> Work item: Restate every record exactly as it is written, while omitting the pictures it holds.
::::
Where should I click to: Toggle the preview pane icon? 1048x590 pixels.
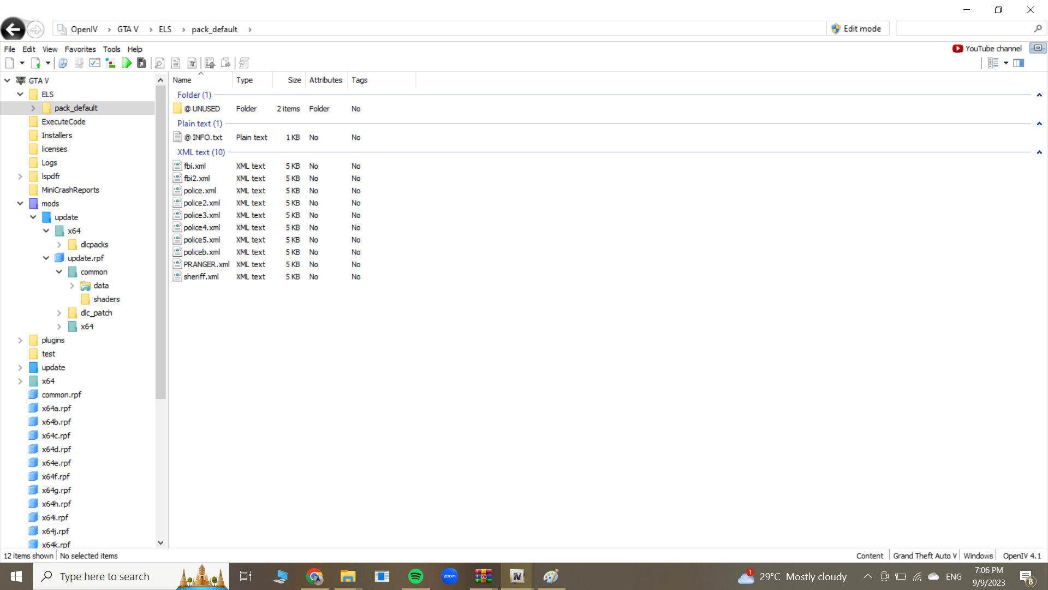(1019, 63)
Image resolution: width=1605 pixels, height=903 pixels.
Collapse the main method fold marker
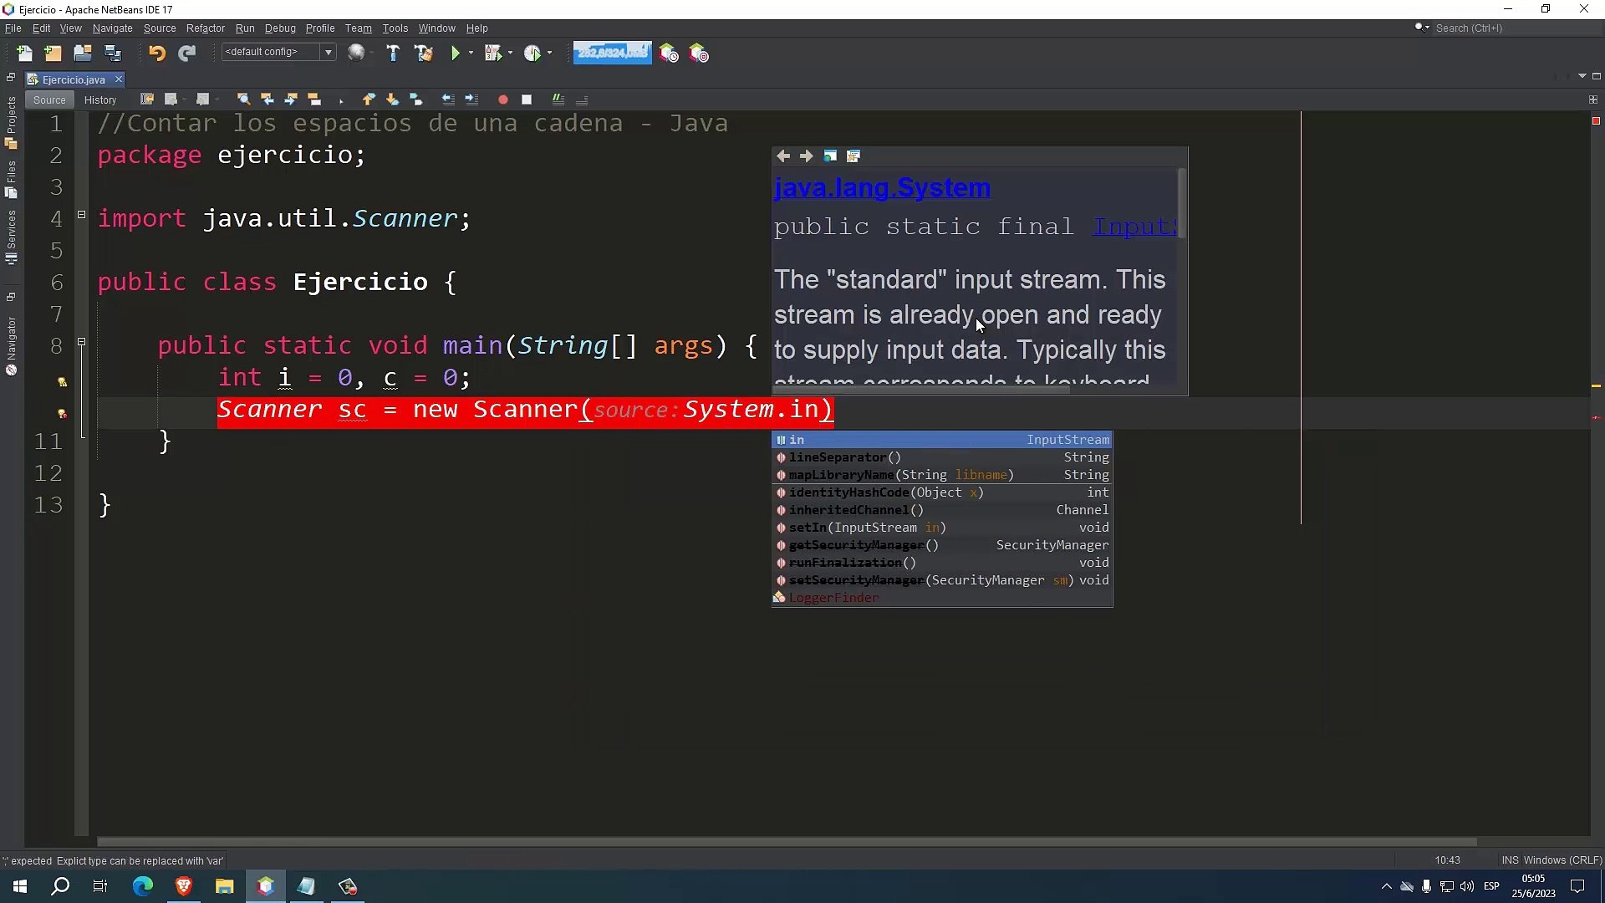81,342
::::
> Exercise result:
Where should I click to: Toggle the preview pane icon? 1048x590 pixels.
(1019, 63)
Image resolution: width=1605 pixels, height=903 pixels.
Collapse the main method fold marker
81,342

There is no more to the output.